August 1, 2013 Book Club, Mystery, Psychological 36

Hey There, Bookworms!

In case you’re new here, you should know that I’m an equal opportunity bookworm. Much as I absolutely ADORE you, my digital community, I sometimes interact with people face to face. In fact, I am a part of not one but TWO in-real-life book clubs. I refer to one as “Wine and Whining” and the other as “My Neighbors are Better Than Your Neighbors.” I’m very literal in my descriptions. Anyway. This month’s selection for My Neighbors are Better Than Your Neighbors was bittersweet.
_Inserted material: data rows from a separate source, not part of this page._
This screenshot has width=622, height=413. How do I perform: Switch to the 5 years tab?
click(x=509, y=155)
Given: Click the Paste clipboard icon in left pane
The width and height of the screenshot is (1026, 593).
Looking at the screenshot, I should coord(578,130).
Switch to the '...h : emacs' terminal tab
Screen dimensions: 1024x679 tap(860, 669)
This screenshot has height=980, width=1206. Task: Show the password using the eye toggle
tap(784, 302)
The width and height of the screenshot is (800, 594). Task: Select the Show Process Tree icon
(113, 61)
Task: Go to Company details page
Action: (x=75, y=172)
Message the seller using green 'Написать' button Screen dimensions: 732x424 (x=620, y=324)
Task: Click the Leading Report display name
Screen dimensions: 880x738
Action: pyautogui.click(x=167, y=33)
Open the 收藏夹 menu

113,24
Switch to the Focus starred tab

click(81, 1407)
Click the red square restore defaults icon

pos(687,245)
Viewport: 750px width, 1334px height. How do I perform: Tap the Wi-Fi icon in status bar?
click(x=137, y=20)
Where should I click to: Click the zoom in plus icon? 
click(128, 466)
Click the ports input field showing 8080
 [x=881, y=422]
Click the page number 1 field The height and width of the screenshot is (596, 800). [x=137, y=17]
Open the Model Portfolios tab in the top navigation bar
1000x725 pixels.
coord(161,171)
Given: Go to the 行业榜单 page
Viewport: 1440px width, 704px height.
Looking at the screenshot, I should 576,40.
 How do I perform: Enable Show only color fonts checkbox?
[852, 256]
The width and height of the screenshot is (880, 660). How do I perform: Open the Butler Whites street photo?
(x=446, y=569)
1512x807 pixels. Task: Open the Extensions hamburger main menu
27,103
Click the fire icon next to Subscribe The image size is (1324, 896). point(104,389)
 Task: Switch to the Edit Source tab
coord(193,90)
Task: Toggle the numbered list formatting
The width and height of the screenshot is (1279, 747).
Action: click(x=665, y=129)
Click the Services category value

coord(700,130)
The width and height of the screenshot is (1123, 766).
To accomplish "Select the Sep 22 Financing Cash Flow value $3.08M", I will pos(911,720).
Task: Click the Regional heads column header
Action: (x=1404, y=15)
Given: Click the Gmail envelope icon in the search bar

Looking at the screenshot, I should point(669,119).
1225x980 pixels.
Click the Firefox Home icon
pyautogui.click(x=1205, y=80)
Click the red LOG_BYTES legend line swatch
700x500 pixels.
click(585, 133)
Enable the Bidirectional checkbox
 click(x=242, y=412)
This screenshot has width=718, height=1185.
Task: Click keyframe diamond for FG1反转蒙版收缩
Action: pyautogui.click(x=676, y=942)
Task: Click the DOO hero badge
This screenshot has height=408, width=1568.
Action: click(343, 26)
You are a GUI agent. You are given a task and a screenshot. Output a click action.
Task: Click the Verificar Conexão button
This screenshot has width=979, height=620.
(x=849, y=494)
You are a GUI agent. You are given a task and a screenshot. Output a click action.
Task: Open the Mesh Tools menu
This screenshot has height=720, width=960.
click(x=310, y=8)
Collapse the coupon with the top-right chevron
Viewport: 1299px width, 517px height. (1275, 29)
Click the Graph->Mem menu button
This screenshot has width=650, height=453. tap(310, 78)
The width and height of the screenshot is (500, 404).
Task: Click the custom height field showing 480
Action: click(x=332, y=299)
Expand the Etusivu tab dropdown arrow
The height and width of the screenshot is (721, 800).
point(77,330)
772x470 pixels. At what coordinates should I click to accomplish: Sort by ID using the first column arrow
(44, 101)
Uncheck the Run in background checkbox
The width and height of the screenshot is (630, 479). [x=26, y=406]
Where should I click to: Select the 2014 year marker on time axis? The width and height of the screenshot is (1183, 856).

That’s right, one of my neighbors is moving and shall no longer be my neighbor… Except in spirit, obviously. I don’t know that she’d be pleased with me using her actual name, so I’ll give her a pseudonym. We’ll call her Agatha. Agatha is a fabulous neighbor and a great book club member. She is retired now, but she used to work as a psychologist (or something closely related) PLUS her brother lives on a mountain with goats. You really can’t beat a book club member who can speak with authority on the human mind AND goats. (Alright, she’s not a goat expert or anything, but any time you can work goats into conversation, you do it!)

silentwife

Since Agatha is moving, she chose this month’s book. She toyed with the idea of choosing Gone Girlbut since most of us had read it already, she opted for The Silent Wife: A Novel by A.S.A. Harrison. (No lie, I totally Freudian slipped while typing that and put in A. S. S. I wouldn’t mention it if it weren’t COMPLETELY APPROPRIATE for this book. Seriously, the dog was named Freud!) Have you ever read a book and thought to yourself, “So and so would LOVE this!” The Silent Wife is SUCH an Agatha book.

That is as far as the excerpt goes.